▶ Short exercise
Reproduce the following material word for word, keeping every line the same.

▶ Material shown
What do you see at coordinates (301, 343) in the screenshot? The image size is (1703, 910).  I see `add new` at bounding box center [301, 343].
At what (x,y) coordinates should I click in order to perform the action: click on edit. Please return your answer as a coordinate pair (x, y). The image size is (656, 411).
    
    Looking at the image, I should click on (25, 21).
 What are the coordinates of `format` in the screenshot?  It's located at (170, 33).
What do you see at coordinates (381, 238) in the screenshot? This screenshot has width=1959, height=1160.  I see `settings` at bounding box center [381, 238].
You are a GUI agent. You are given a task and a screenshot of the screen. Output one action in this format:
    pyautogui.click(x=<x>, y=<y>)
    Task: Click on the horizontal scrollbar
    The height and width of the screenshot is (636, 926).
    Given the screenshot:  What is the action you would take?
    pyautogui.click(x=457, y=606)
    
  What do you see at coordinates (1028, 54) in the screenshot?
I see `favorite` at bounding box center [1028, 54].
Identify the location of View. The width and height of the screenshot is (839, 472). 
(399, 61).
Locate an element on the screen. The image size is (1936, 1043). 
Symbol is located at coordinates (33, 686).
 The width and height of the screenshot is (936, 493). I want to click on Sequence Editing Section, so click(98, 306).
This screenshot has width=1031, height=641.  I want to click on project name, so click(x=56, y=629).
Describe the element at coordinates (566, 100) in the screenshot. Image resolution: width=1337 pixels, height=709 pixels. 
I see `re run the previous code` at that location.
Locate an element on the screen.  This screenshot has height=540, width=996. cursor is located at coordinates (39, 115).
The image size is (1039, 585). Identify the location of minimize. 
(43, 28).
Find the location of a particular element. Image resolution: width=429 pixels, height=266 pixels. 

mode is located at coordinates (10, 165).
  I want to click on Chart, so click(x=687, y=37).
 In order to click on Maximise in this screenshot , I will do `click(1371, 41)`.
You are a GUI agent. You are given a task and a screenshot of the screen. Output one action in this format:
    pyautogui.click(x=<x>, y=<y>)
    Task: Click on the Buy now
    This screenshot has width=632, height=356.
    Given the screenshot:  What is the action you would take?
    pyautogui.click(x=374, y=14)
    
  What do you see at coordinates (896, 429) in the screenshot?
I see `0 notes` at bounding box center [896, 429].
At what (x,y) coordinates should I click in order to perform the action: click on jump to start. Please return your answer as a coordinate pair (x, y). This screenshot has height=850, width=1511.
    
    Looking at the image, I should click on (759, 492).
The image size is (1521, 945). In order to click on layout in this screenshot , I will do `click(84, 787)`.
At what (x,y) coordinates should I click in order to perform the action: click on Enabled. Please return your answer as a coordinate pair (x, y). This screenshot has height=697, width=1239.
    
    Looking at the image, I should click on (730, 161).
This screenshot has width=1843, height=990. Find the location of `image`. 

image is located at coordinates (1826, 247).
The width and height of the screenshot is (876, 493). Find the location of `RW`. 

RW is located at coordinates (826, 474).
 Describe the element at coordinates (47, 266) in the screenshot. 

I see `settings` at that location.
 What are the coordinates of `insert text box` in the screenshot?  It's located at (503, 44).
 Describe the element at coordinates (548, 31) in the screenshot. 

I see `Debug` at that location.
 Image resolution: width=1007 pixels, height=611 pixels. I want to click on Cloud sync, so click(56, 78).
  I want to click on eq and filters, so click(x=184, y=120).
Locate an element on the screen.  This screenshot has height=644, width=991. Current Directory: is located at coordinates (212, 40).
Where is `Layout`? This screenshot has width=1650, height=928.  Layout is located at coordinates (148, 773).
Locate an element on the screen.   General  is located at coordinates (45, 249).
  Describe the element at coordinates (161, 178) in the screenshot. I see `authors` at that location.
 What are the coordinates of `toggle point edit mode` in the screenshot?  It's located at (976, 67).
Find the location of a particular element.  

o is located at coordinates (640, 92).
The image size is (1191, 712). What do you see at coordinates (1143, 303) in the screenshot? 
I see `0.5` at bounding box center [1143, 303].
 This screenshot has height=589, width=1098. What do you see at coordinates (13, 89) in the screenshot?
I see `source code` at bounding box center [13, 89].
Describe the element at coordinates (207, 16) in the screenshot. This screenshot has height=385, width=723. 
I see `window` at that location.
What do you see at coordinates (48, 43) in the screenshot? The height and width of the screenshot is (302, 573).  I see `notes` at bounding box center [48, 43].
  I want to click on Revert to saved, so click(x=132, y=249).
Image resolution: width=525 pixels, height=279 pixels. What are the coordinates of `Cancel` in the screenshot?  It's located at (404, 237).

▶ In response
What do you see at coordinates (301, 343) in the screenshot? The image size is (1703, 910).  I see `add new` at bounding box center [301, 343].
At what (x,y) coordinates should I click in order to perform the action: click on edit. Please return your answer as a coordinate pair (x, y). The image size is (656, 411).
    
    Looking at the image, I should click on (25, 21).
 What are the coordinates of `format` in the screenshot?  It's located at (170, 33).
What do you see at coordinates (381, 238) in the screenshot? This screenshot has width=1959, height=1160.  I see `settings` at bounding box center [381, 238].
You are a GUI agent. You are given a task and a screenshot of the screen. Output one action in this format:
    pyautogui.click(x=<x>, y=<y>)
    Task: Click on the horizontal scrollbar
    The height and width of the screenshot is (636, 926).
    Given the screenshot:  What is the action you would take?
    pyautogui.click(x=457, y=606)
    
  What do you see at coordinates (1028, 54) in the screenshot?
I see `favorite` at bounding box center [1028, 54].
Identify the location of View. The width and height of the screenshot is (839, 472). 
(399, 61).
Locate an element on the screen. The image size is (1936, 1043). 
Symbol is located at coordinates (33, 686).
 The width and height of the screenshot is (936, 493). I want to click on Sequence Editing Section, so click(98, 306).
This screenshot has width=1031, height=641.  I want to click on project name, so click(x=56, y=629).
Describe the element at coordinates (566, 100) in the screenshot. Image resolution: width=1337 pixels, height=709 pixels. 
I see `re run the previous code` at that location.
Locate an element on the screen.  This screenshot has height=540, width=996. cursor is located at coordinates (39, 115).
The image size is (1039, 585). Identify the location of minimize. 
(43, 28).
Find the location of a particular element. Image resolution: width=429 pixels, height=266 pixels. 

mode is located at coordinates (10, 165).
  I want to click on Chart, so click(x=687, y=37).
 In order to click on Maximise in this screenshot , I will do `click(1371, 41)`.
You are a GUI agent. You are given a task and a screenshot of the screen. Output one action in this format:
    pyautogui.click(x=<x>, y=<y>)
    Task: Click on the Buy now
    This screenshot has width=632, height=356.
    Given the screenshot:  What is the action you would take?
    pyautogui.click(x=374, y=14)
    
  What do you see at coordinates (896, 429) in the screenshot?
I see `0 notes` at bounding box center [896, 429].
At what (x,y) coordinates should I click in order to perform the action: click on jump to start. Please return your answer as a coordinate pair (x, y). This screenshot has height=850, width=1511.
    
    Looking at the image, I should click on (759, 492).
The image size is (1521, 945). In order to click on layout in this screenshot , I will do `click(84, 787)`.
At what (x,y) coordinates should I click in order to perform the action: click on Enabled. Please return your answer as a coordinate pair (x, y). This screenshot has height=697, width=1239.
    
    Looking at the image, I should click on (730, 161).
This screenshot has width=1843, height=990. Find the location of `image`. 

image is located at coordinates (1826, 247).
The width and height of the screenshot is (876, 493). Find the location of `RW`. 

RW is located at coordinates (826, 474).
 Describe the element at coordinates (47, 266) in the screenshot. 

I see `settings` at that location.
 What are the coordinates of `insert text box` in the screenshot?  It's located at (503, 44).
 Describe the element at coordinates (548, 31) in the screenshot. 

I see `Debug` at that location.
 Image resolution: width=1007 pixels, height=611 pixels. I want to click on Cloud sync, so click(56, 78).
  I want to click on eq and filters, so click(x=184, y=120).
Locate an element on the screen.  This screenshot has height=644, width=991. Current Directory: is located at coordinates (212, 40).
Where is `Layout`? This screenshot has width=1650, height=928.  Layout is located at coordinates (148, 773).
Locate an element on the screen.   General  is located at coordinates (45, 249).
  Describe the element at coordinates (161, 178) in the screenshot. I see `authors` at that location.
 What are the coordinates of `toggle point edit mode` in the screenshot?  It's located at (976, 67).
Find the location of a particular element.  

o is located at coordinates (640, 92).
The image size is (1191, 712). What do you see at coordinates (1143, 303) in the screenshot? 
I see `0.5` at bounding box center [1143, 303].
 This screenshot has height=589, width=1098. What do you see at coordinates (13, 89) in the screenshot?
I see `source code` at bounding box center [13, 89].
Describe the element at coordinates (207, 16) in the screenshot. This screenshot has height=385, width=723. 
I see `window` at that location.
What do you see at coordinates (48, 43) in the screenshot? The height and width of the screenshot is (302, 573).  I see `notes` at bounding box center [48, 43].
  I want to click on Revert to saved, so click(x=132, y=249).
Image resolution: width=525 pixels, height=279 pixels. What are the coordinates of `Cancel` in the screenshot?  It's located at (404, 237).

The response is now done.